##### Extract #####

ALFS1J-C0 LED Datasheet - SMD Ceramic Package - 425lm @1000mA - 3.25V - 120° Viewing Angle - English Technical Document

1. Product Overview

The ALFS1J-C0 is a high-power, surface-mount LED designed specifically for demanding automotive exterior lighting applications. It is housed in a robust ceramic package, offering excellent thermal management and reliability under harsh environmental conditions. The device is qualified according to AEC-Q102 standards, ensuring it meets the stringent requirements for automotive electronic components. Its primary applications include headlamps, daytime running lights (DRL), and fog lamps, where consistent performance, high luminous output, and long-term durability are critical.

The core advantages of this LED include a high typical luminous flux of 425 lumens at a drive current of 1000mA, a wide 120-degree viewing angle for good light distribution, and robust construction with ESD protection up to 8 kV (HBM). It is also compliant with RoHS, REACH, and halogen-free regulations, making it suitable for global automotive markets. The product's sulfur robustness is classified as A1, indicating high resistance to corrosive sulfur-containing atmospheres commonly found in automotive environments.

#####

What to do:
**A)** Answer these questions about the LED datasheet:
(i) To which standard is the device qualified?
(ii) What typical luminous flux does the LED give, and at what drive current?
(iii) How is the product's sulfur robustness classified?
**B)** Decide whether each statement agrees with the LED datasheet, answering yes or no and quoting the words that decide it:
(i) The LED is housed in a plastic package.
(ii) The LED has ESD protection up to 8 kV (HBM).
(iii) The LED has a 90-degree viewing angle.
**C)** Reproduce the part of the LED datasheet starting at "ALFS1J-C0 LED Datasheet" and ending at "durability are critical.".
Answer the following from the LED datasheet alone.

##### Material provided #####

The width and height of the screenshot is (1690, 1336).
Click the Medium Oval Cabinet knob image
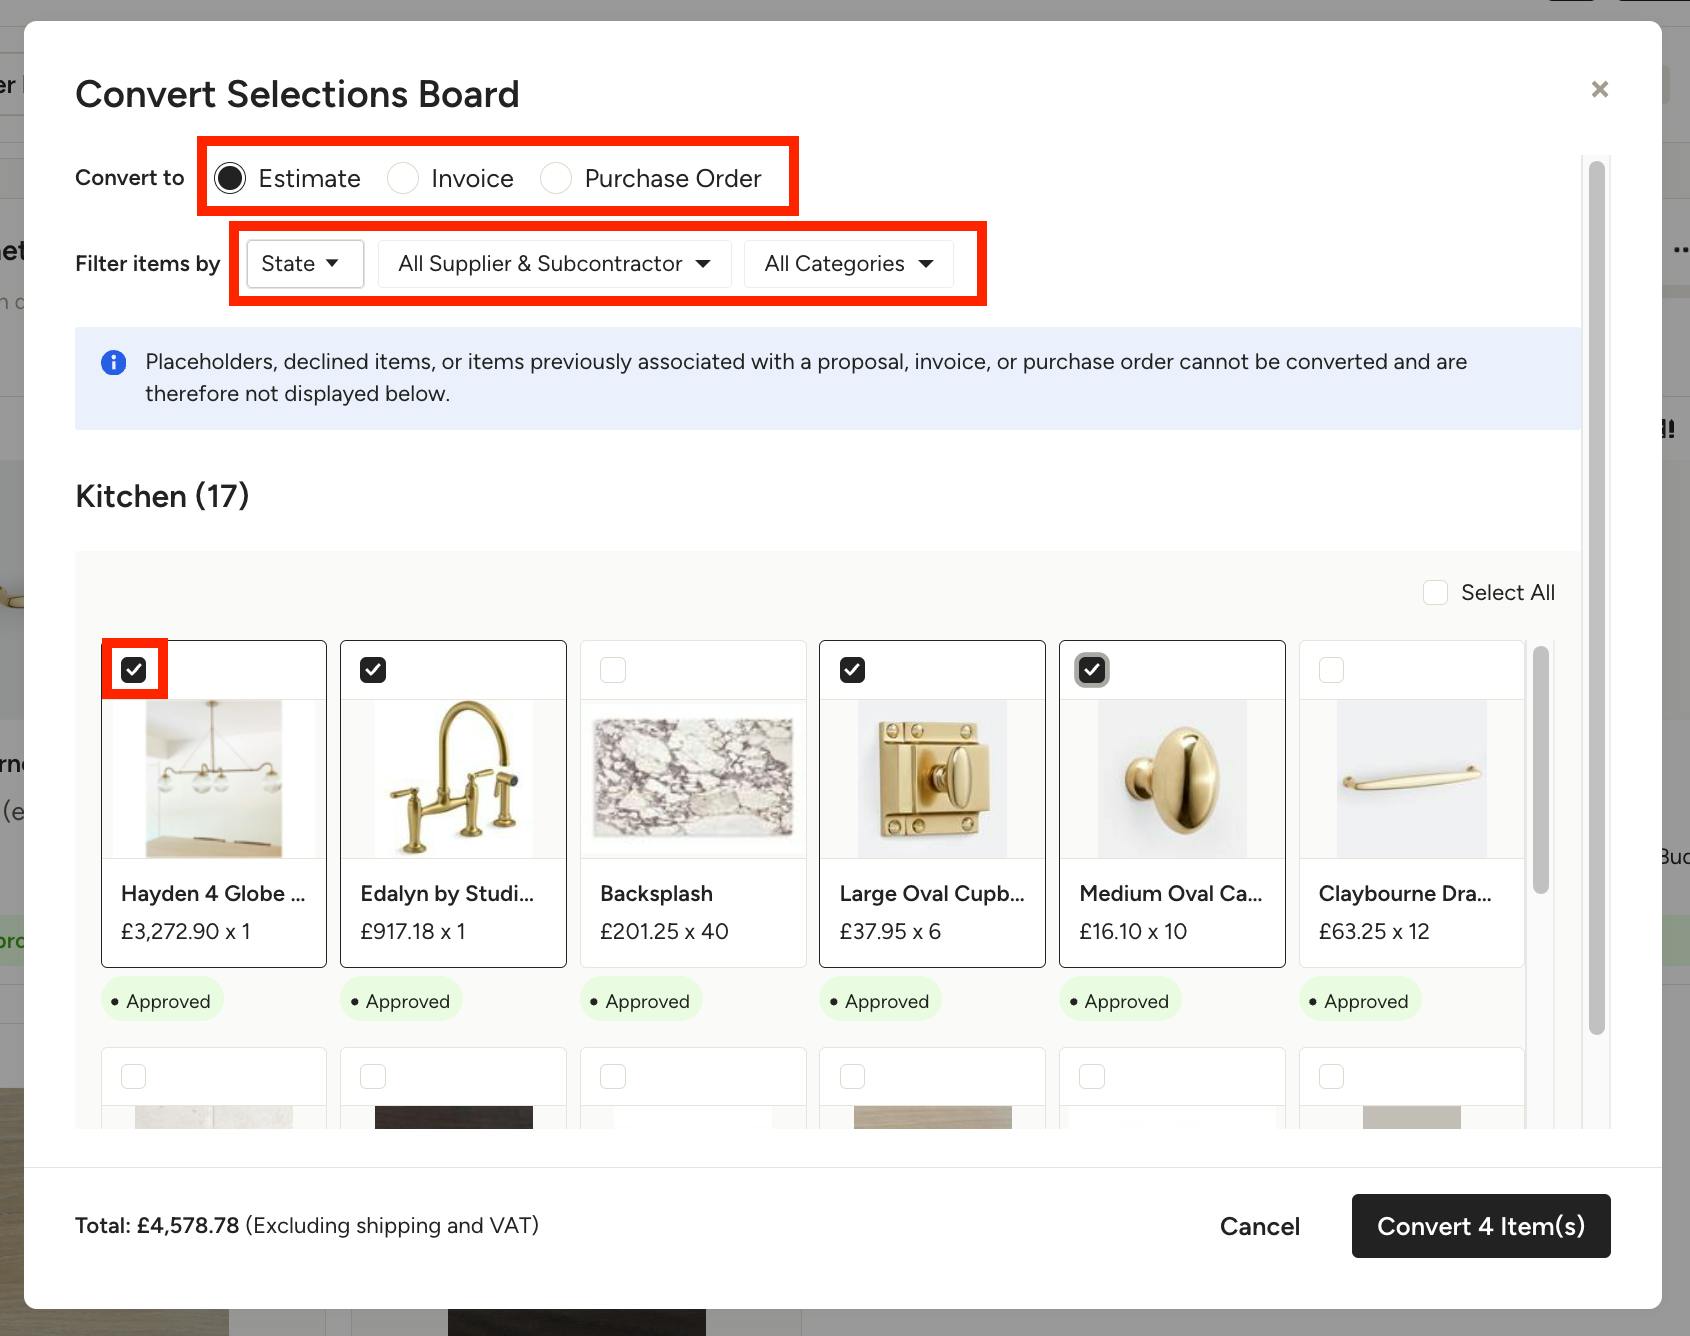pyautogui.click(x=1172, y=778)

#####

Answers:
**A)**
(i) AEC-Q102
(ii) 425 lumens at 1000mA
(iii) A1

**B)**
(i) No: "It is housed in a robust ceramic package"
(ii) Yes: "ESD protection up to 8 kV (HBM)"
(iii) No: "a wide 120-degree viewing angle"

**C)**
ALFS1J-C0 LED Datasheet - SMD Ceramic Package - 425lm @1000mA - 3.25V - 120° Viewing Angle - English Technical Document

1. Product Overview

The ALFS1J-C0 is a high-power, surface-mount LED designed specifically for demanding automotive exterior lighting applications. It is housed in a robust ceramic package, offering excellent thermal management and reliability under harsh environmental conditions. The device is qualified according to AEC-Q102 standards, ensuring it meets the stringent requirements for automotive electronic components. Its primary applications include headlamps, daytime running lights (DRL), and fog lamps, where consistent performance, high luminous output, and long-term durability are critical.